Within a coral head, the genetically identical polyps reproduce asexually, either by budding (gemmation) or by dividing, whether longitudinally or transversely. Budding involves splitting a smaller polyp from an adult.[49] As the new polyp grows, it forms its body parts. The distance between the new and adult polyps grows, and with it, the coenosarc (the common body of the colony). Budding can be intratentacular, from its oral discs, producing same-sized polyps within the ring of tentacles, or extratentacular, from its base, producing a smaller polyp. Division forms two polyps that each become as large as the original. Longitudinal division begins when a polyp broadens and then divides its coelenteron (body), effectively splitting along its length. The mouth divides and new tentacles form. The two polyps thus created then generate their missing body parts and exoskeleton. Transversal division occurs when polyps and the exoskeleton divide transversally into two parts. This means one has the basal disc (bottom) and the other has the oral disc (top); the new polyps must separately generate the missing pieces.

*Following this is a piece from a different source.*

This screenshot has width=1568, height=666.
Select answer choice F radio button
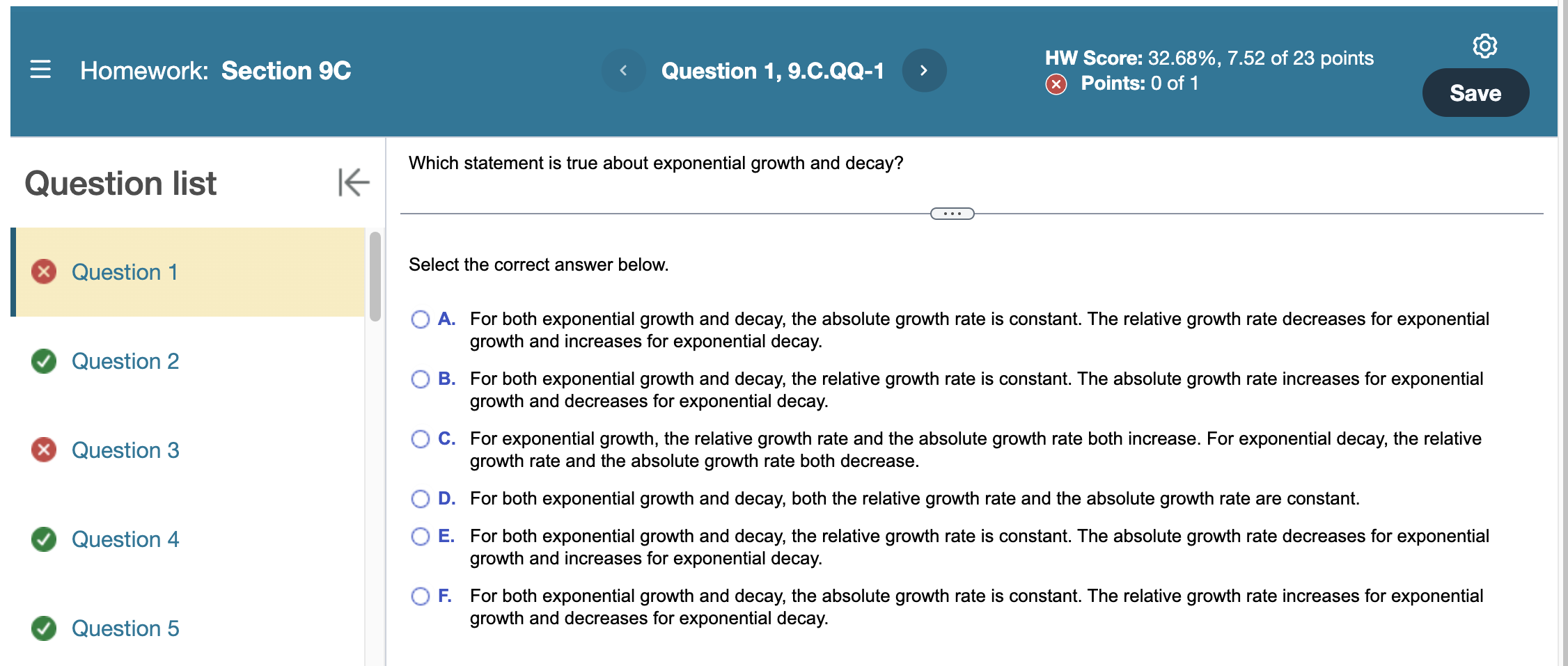click(421, 596)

Asexual reproduction offers the benefits of high reproductive rate, delaying senescence, and replacement of dead modules, as well as geographical distribution.[clarification needed][59] Colony division Whole colonies can reproduce asexually, forming two colonies with the same genotype. The possible mechanisms include fission, bailout and fragmentation. Fission occurs in some corals, especially among the family Fungiidae, where the colony splits into two or more colonies during early developmental stages. Bailout occurs when a single polyp abandons the colony and settles on a different substrate to create a new colony. Fragmentation involves individuals broken from the colony during storms or other disruptions. The separated individuals can start new colonies.[60]